WHAT TO PRODUCE
In the data from the line holding "Image resolution: width=500" through the line holding "center [267, 434].", inclusive, change "screenshot" to "screen capture" and leave everything else as it is. Give back only those lines, without the pictures.

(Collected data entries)
━━━━━━━━

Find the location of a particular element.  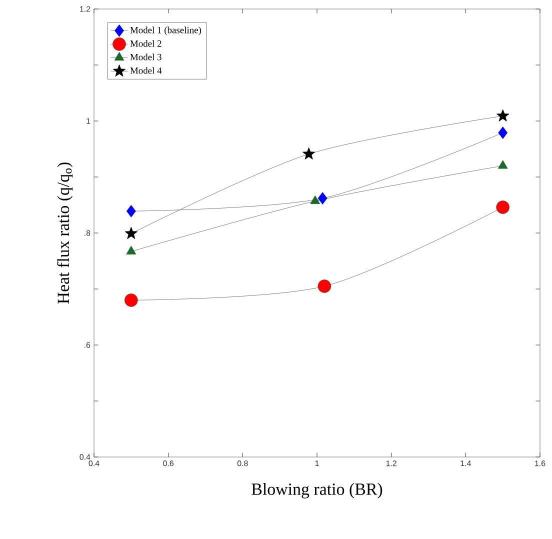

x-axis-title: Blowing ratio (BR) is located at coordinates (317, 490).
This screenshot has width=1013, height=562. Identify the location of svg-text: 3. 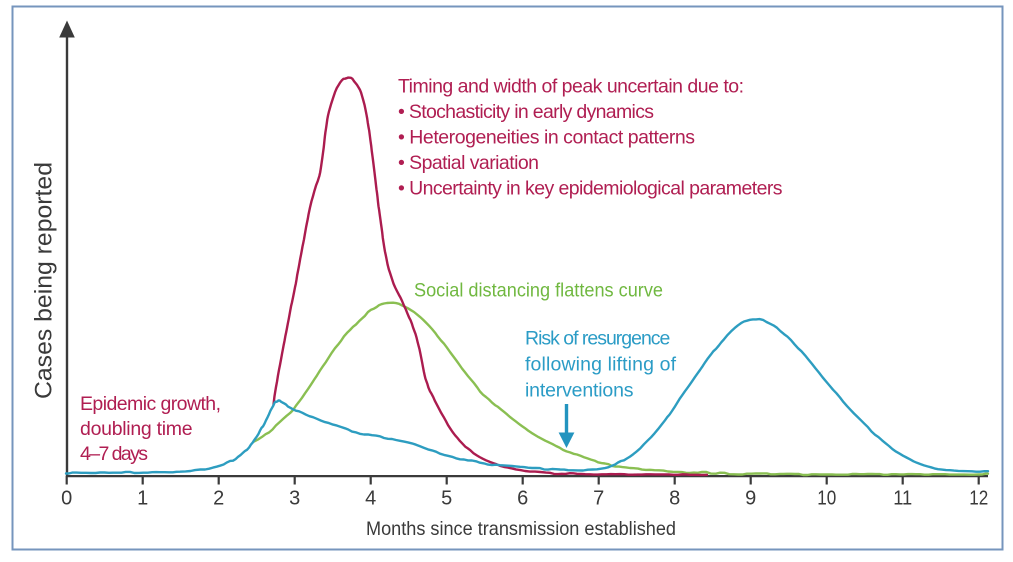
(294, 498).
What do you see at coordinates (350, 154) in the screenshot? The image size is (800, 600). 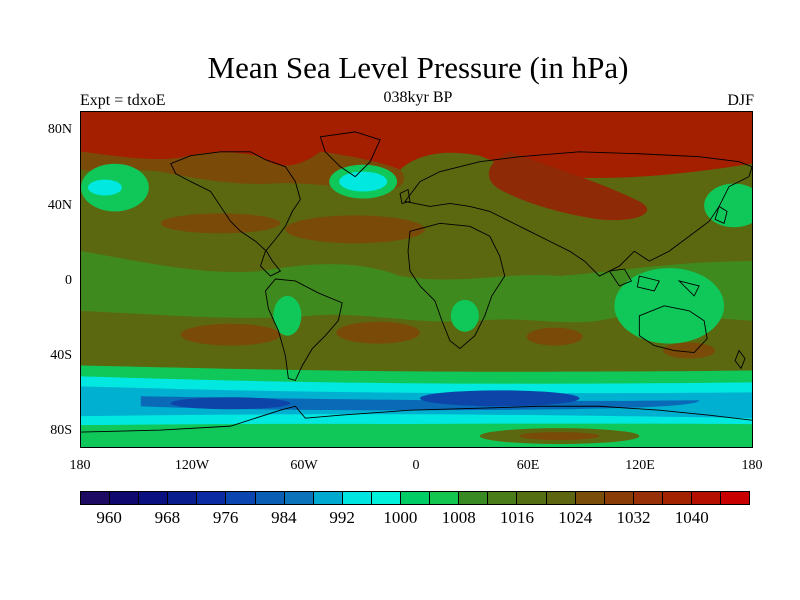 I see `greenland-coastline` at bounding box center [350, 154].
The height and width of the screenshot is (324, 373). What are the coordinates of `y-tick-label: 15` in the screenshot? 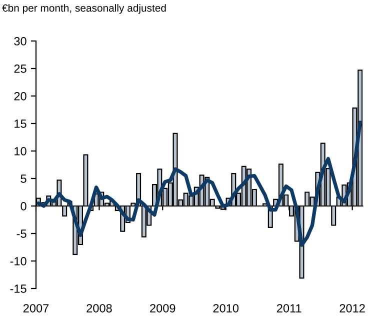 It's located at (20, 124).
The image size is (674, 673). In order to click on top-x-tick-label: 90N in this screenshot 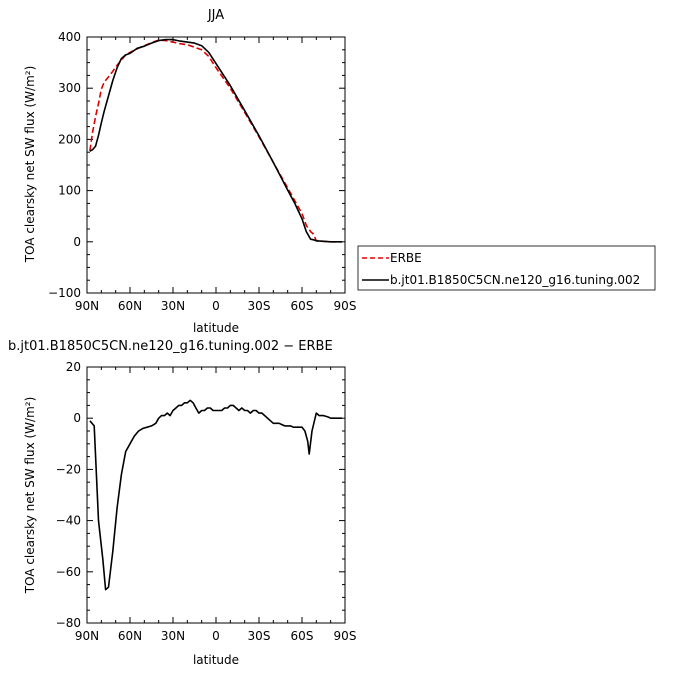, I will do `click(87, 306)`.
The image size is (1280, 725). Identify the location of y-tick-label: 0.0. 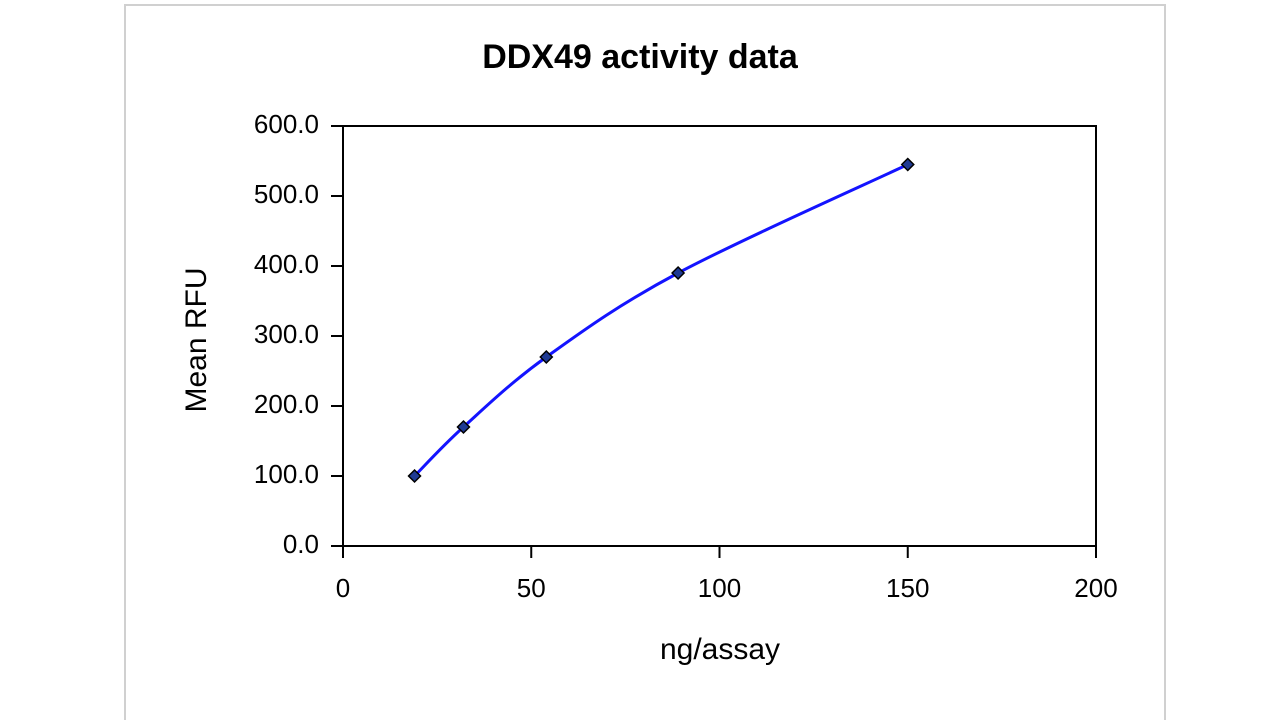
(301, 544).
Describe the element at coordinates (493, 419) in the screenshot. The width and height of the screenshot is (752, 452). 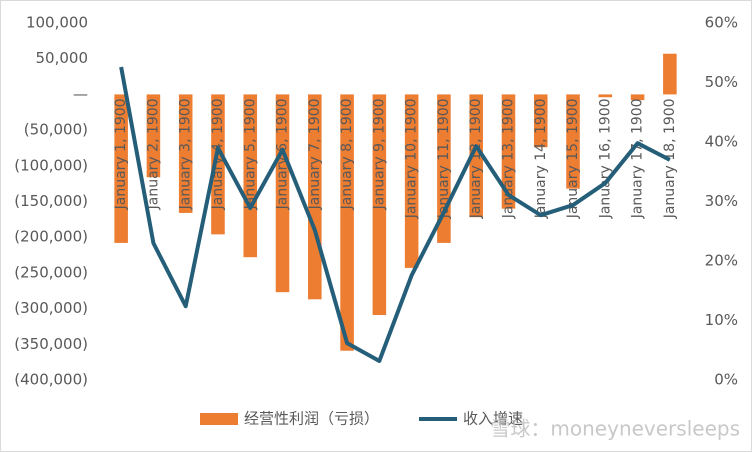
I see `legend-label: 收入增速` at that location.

━━━━━━━━

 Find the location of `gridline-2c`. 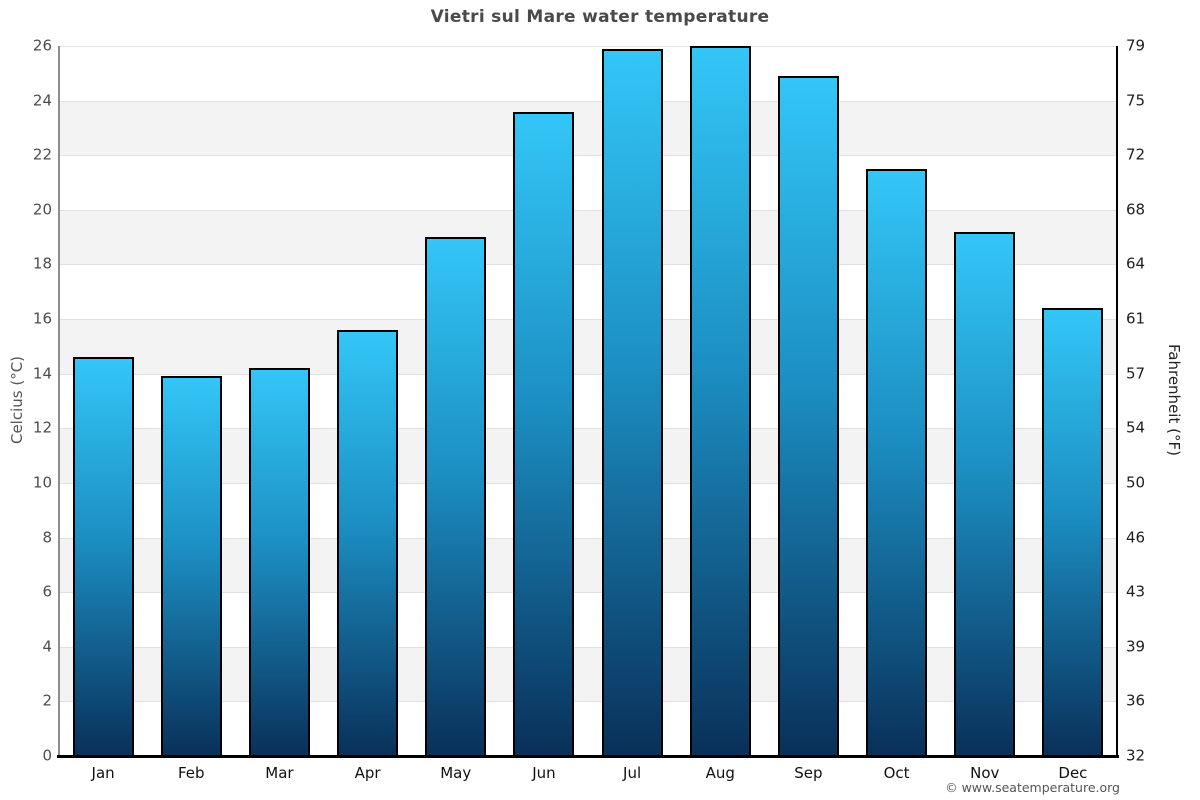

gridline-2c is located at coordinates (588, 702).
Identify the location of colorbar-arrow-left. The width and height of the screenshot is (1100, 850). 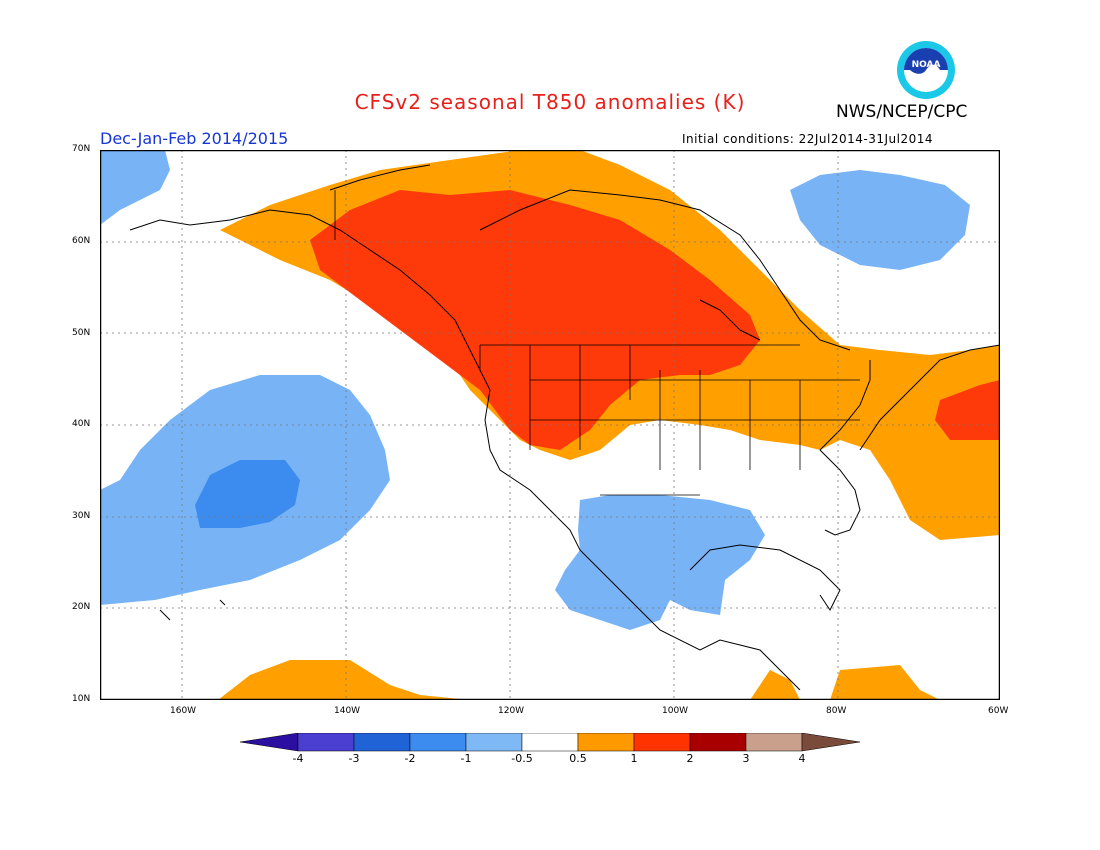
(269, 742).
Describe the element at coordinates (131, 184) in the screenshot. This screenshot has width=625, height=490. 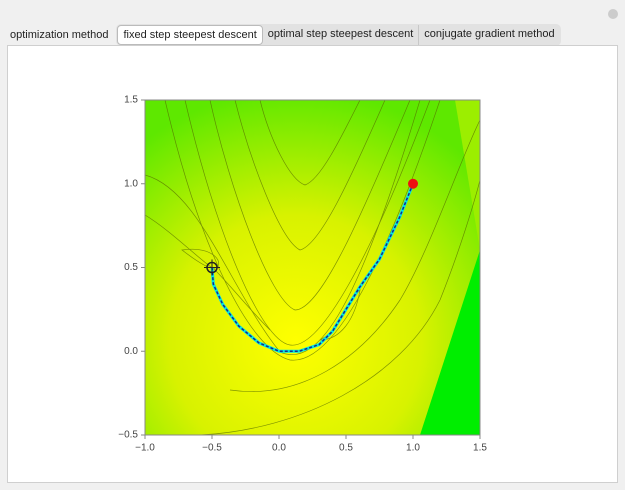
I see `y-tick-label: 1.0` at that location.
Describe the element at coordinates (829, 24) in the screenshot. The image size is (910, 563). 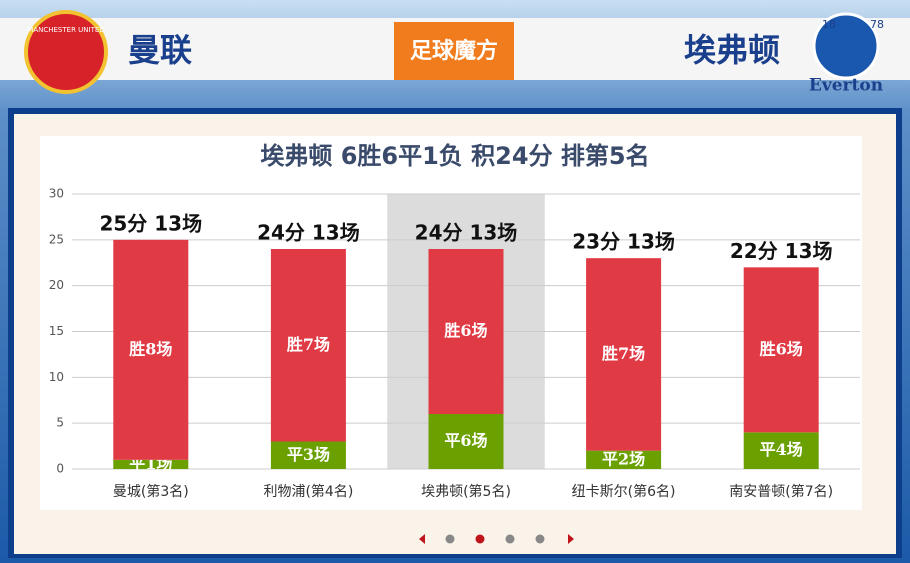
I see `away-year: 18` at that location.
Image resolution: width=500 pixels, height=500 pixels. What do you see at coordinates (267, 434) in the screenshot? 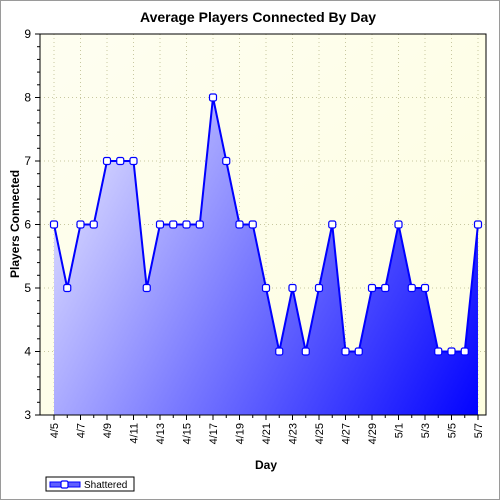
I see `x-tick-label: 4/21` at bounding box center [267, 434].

━━━━━━━━

PROBLEM SOLUTION
Image resolution: width=500 pixels, height=500 pixels. What do you see at coordinates (267, 434) in the screen capture? 
I see `x-tick-label: 4/21` at bounding box center [267, 434].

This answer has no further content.